Comment #1 Posted By: Anonymous 11/11/08
Anonymous
Different Colliers around the country and the world have a different sort of presentation, but you are right, outside of their retail business, Colliers is B rated in NYC.
Comment #2 Posted By: Anonymous 11/11/08
Anonymous
This report understates the extent of Manhattan's vacancies.
Comment #3 Posted By: Anonymous 11/11/08
Anonymous
Their website lists much more than 6 brokers and that only includes brokers at the director level and above. And only 3 are retail brokers, so they must be pretty good if the rest of the company is B rated outside that line of business. If CBRE's stock is tanking and C&W is laying off people, who qualifies as A rated right now in NYC?
Comment #4 Posted By: Anonymous 11/11/08
Anonymous
I totally agree with Comment #4. "who qualiifies as A rated right now in NYC??"

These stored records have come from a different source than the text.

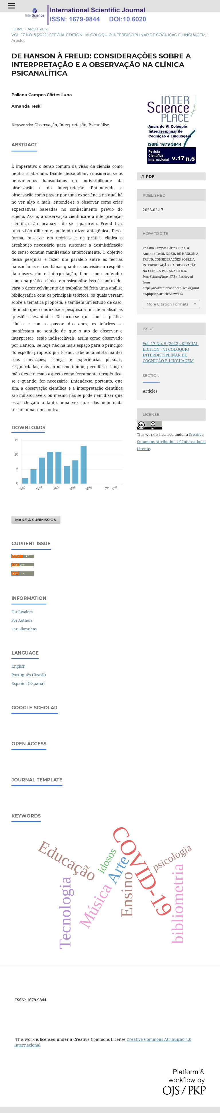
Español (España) (28, 683)
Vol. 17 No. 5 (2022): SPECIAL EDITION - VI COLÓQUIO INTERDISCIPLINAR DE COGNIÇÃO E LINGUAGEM (108, 34)
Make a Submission (36, 519)
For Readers (22, 611)
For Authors (22, 620)
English (18, 666)
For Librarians (24, 628)
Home (17, 29)
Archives (37, 29)
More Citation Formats (167, 304)
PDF (149, 176)
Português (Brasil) (28, 674)
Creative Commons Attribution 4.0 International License (171, 441)
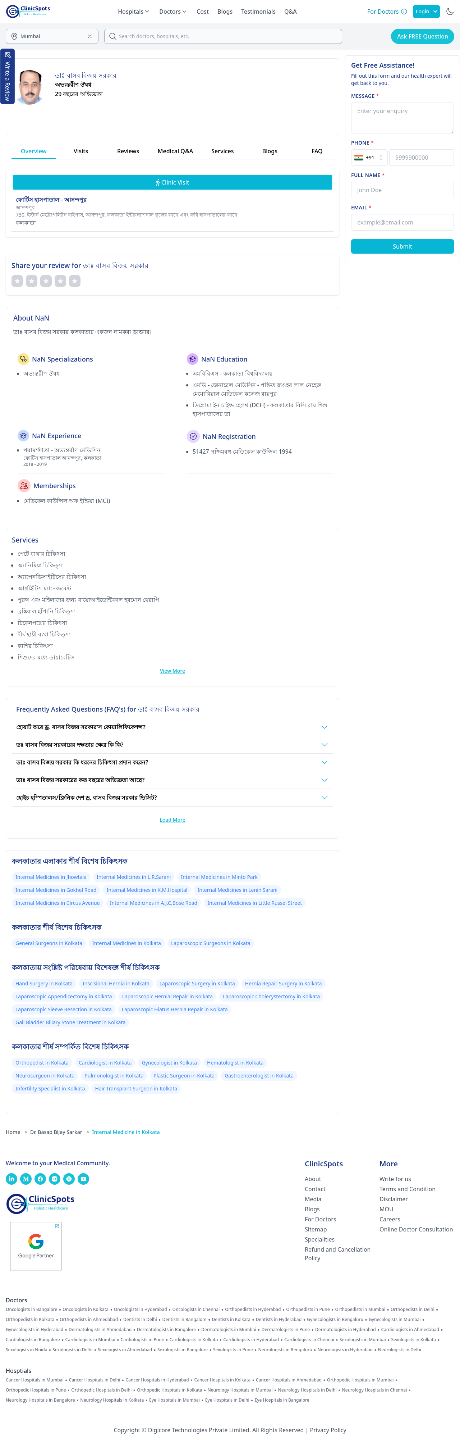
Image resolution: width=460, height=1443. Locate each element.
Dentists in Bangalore (184, 1319)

Comment #5 Posted By: Anonymous 11/11/08
Anonymous
Colliers of Midtown is like the Century21 of the residential market here: a big household name around the world, but their market share here is nominal. Another similar scenario is Marcus&Millichap, a company that is dominant outside NYC, but cannot seem to compete here against the likes of MasseyKnackel and EasternConsolidated. HOWEVER, markets like this tend to weaken the bigger competition and give advantage to smaller firms, especially when they have the backing of their global HQ while, CONVERSELY, firms like MasseyKnackel and EasternConsolidated DO NOT HAVE that similar corporate backing. Colliers has talented personnel, so it should not matter how many they have (The Red Coats comes to mind), but how well they perform. That said, Colliers can be trusted to provide the same level of service as “A-rated” companies like Newmark, CushWake, GrubbEllis, Studley, JonesLangLaSalle. If you rate them on market share, however, then they are B or even C-rated. There are many small outfits (sole proprietors) that can do a much better job than that of the big firm competitors just mentioned, but they obviously do not have as much data to provide for assessing the market as this article portrays them of having.

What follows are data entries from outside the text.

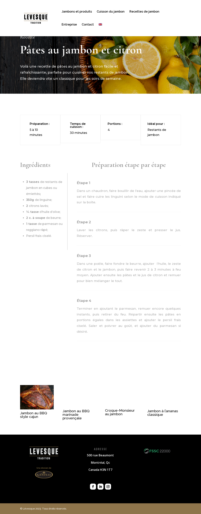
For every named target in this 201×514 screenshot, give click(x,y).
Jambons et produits (77, 11)
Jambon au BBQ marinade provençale (76, 414)
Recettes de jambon (144, 11)
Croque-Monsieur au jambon (120, 412)
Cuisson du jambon (111, 11)
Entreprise (69, 24)
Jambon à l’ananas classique (162, 413)
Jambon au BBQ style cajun (33, 415)
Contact (88, 24)
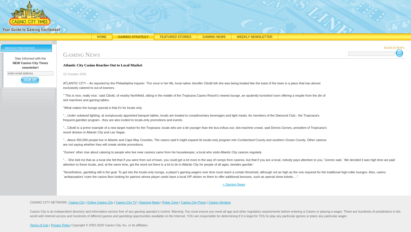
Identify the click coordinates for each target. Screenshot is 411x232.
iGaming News (149, 202)
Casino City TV (126, 202)
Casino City (76, 202)
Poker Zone (170, 202)
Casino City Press (193, 202)
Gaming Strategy (133, 36)
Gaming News (214, 36)
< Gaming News (234, 184)
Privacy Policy (60, 225)
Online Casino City (100, 202)
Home (101, 36)
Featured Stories (175, 36)
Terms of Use (39, 225)
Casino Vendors (220, 202)
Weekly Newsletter (255, 36)
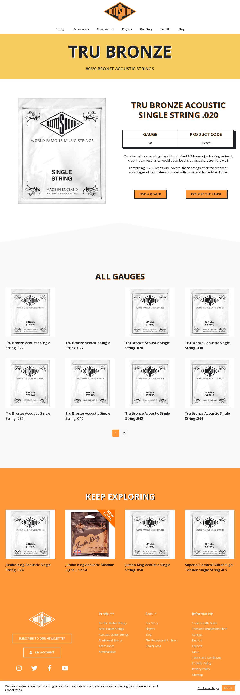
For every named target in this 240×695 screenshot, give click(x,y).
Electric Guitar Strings (113, 623)
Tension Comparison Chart (210, 629)
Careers (197, 646)
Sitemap (197, 675)
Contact (197, 634)
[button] (150, 194)
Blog (181, 29)
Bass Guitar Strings (111, 629)
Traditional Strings (111, 640)
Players (127, 29)
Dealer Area (153, 646)
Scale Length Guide (204, 623)
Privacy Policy (201, 669)
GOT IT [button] (228, 688)
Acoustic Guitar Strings (114, 634)
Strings (60, 29)
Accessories (81, 29)
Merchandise (105, 29)
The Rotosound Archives (161, 640)
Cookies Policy (201, 663)
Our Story (146, 29)
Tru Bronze (120, 55)
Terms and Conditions (206, 657)
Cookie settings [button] (208, 688)
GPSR (195, 652)
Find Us (165, 29)
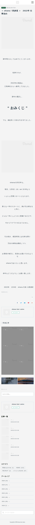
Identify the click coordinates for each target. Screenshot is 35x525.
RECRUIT (6, 470)
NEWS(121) (4, 292)
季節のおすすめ (8, 467)
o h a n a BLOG (19, 470)
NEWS (3, 7)
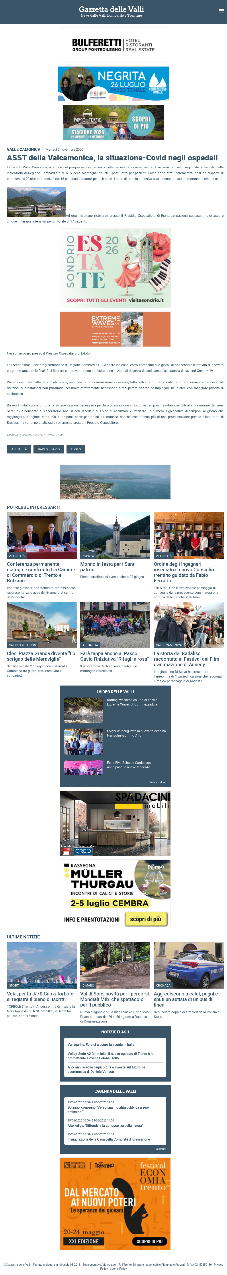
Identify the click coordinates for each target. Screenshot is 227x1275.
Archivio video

Comment #6 Posted By: Anonymous 11/12/08
Anonymous
Massey Knackel is laying off dozens of brokers, scrambling to restructure and replace top management, being sued in the state supreme court, and potentially facing a federal investigation. So, you may be right that, in this economy, advantage goes to the smaller corporately-owned satellites here in NYC trying to compete.